Yenen Toprağın Geleceği: Ne Olacak?
Yenen toprağın geleceği hakkında ne düşünüyoruz? Hani, ne olacak, her şey betonla kaplanacak mı? Yoksa insanlar toprağın kıymetini bir gün anlayacak mı? Gerçekten de, toprağın geleceği, bizim ona olan bakış açımıza ve bu konuda ne kadar sorumlu davrandığımıza bağlı. Eğer bu şekilde devam edersek, bir noktada toprağımızın “yenmesi” o kadar ileri gidecek ki, belki de yaşam alanımızı kaybedeceğiz. Hangi şehirde yaşıyor olursak olalım, toprağın kaybolması, bizi bir şekilde etkileyecek.
Çünkü toprağa saygı göstermek, sadece doğaya değil, kendi geleceğimize de saygı göstermek demek.

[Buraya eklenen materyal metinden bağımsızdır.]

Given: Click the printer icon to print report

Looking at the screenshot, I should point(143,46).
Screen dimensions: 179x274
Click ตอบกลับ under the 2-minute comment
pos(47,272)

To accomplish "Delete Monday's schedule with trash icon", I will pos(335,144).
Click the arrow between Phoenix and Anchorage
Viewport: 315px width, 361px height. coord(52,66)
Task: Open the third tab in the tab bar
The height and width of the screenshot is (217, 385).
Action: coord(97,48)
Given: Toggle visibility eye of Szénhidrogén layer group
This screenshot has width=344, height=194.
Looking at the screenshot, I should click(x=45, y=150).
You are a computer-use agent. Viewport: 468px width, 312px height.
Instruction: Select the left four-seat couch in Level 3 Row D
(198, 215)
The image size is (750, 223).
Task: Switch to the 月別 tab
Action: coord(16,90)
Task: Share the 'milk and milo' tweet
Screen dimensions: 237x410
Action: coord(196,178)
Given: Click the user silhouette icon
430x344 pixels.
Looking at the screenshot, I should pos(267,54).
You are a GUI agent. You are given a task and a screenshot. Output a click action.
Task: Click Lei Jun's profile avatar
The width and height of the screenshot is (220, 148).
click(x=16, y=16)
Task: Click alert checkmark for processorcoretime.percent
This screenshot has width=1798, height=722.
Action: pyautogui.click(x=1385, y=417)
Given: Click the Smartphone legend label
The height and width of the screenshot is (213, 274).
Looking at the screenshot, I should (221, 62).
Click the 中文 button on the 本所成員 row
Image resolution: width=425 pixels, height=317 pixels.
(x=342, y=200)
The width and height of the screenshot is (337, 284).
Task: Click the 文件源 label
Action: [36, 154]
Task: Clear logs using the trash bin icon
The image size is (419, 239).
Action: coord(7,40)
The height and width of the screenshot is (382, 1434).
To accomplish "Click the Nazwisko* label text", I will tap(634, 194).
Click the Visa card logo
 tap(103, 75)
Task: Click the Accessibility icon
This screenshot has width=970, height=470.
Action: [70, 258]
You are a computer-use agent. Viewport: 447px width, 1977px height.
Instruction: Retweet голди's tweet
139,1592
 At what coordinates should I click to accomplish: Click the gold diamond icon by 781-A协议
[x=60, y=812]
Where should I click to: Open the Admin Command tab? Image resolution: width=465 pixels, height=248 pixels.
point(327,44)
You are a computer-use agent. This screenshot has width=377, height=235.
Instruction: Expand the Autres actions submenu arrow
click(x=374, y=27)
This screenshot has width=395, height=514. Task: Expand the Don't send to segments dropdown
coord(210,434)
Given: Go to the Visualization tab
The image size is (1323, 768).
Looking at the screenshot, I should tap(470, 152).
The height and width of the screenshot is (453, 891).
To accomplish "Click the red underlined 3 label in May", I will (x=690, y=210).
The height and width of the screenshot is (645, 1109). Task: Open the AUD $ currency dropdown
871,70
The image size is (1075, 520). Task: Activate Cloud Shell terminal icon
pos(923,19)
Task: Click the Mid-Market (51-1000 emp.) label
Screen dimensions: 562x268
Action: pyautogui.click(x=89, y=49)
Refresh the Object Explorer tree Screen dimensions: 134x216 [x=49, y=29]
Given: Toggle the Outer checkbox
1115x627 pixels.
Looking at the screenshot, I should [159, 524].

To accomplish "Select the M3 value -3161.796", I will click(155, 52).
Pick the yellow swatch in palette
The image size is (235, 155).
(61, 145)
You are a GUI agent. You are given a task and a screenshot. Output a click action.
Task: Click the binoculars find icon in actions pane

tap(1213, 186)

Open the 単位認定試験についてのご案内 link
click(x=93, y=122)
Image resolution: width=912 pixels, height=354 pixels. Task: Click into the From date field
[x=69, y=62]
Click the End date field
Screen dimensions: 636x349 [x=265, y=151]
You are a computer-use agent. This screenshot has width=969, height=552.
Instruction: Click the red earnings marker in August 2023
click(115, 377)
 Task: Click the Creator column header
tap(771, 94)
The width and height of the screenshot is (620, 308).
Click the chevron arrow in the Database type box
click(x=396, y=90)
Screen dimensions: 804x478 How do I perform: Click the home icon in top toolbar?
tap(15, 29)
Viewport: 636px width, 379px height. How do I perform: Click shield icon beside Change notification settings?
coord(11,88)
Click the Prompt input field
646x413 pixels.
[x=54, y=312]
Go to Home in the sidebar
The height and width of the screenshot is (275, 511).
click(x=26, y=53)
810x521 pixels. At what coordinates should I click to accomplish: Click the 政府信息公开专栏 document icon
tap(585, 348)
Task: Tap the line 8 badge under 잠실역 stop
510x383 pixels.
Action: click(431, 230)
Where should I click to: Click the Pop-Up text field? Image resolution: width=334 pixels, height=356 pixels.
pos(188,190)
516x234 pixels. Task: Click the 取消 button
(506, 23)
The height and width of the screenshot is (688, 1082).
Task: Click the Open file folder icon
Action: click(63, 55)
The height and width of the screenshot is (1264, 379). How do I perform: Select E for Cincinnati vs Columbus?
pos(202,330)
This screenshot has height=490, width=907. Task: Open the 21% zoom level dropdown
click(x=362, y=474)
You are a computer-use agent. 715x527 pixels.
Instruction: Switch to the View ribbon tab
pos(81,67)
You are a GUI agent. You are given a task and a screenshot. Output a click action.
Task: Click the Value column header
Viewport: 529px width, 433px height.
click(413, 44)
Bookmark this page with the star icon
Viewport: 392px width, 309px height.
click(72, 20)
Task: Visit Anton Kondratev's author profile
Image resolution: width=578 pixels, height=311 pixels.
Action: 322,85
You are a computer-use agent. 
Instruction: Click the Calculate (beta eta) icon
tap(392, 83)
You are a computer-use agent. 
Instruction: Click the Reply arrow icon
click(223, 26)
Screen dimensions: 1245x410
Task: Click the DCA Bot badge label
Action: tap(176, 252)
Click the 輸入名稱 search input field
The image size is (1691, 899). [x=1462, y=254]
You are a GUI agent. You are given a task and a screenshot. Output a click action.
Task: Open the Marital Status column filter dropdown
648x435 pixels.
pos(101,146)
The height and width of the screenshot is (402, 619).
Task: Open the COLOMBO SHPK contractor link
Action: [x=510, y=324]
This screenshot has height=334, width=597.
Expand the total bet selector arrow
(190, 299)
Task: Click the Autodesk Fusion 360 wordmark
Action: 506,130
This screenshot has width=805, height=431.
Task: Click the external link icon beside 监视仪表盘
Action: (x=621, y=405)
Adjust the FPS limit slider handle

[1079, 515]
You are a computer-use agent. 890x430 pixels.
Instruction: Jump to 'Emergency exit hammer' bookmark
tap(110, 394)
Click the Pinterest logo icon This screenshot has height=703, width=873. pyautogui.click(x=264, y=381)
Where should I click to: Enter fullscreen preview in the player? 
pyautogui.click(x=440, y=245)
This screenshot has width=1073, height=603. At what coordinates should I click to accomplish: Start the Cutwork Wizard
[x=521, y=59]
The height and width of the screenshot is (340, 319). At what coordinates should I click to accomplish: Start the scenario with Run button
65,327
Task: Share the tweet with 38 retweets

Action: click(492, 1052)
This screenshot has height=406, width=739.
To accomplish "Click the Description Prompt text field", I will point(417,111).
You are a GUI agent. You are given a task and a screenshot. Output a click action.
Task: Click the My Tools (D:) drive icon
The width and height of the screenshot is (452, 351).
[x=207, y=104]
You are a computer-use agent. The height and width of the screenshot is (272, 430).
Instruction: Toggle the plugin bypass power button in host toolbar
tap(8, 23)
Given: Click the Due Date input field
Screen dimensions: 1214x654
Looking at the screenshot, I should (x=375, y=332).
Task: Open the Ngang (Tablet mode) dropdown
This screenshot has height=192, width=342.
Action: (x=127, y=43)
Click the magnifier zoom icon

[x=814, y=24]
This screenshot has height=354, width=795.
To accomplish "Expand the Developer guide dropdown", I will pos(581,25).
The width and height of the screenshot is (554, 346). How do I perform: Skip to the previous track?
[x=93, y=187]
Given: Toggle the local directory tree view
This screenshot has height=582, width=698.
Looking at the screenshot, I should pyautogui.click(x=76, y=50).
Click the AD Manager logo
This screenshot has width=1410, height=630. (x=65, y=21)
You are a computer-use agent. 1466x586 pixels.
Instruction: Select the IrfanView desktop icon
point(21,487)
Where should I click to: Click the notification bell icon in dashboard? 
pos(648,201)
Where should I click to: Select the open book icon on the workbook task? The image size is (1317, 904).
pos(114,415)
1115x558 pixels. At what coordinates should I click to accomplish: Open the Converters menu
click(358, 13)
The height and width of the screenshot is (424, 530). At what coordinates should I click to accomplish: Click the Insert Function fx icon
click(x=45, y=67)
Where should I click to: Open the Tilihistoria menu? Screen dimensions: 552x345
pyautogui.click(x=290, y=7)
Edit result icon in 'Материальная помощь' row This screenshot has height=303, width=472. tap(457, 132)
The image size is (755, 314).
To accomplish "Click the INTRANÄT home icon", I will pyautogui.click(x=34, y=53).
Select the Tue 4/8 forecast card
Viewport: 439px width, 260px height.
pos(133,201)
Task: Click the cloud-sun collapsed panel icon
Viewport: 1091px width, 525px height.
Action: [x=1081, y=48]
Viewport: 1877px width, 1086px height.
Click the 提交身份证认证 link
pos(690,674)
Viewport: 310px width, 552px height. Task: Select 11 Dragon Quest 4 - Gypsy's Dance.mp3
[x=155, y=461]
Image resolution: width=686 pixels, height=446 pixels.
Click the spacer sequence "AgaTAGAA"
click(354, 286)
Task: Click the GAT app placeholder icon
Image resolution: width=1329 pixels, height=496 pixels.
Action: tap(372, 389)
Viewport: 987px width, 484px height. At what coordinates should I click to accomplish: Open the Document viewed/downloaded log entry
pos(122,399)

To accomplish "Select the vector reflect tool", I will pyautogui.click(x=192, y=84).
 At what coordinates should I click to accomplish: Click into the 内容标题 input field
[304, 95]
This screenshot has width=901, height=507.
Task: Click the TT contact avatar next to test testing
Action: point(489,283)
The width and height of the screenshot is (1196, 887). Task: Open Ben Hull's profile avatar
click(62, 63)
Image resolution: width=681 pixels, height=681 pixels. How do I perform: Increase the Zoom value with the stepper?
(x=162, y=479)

Bu bağlamda, toprağın değerini anlamadan, gelecekte yaşamamız mümkün olmayacak gibi görünüyor. Belki de bu yüzden, toprağa “yenmiş” derken, aslında kendi geleceğimize bir anlamda “yenmiş” diyoruz. O yüzden, bu soruyu sormak gerekiyor: Gelecekte, toprağa olan tutumumuzu değiştirme şansımız olacak mı? Ya da bu kadar geç mi kaldık?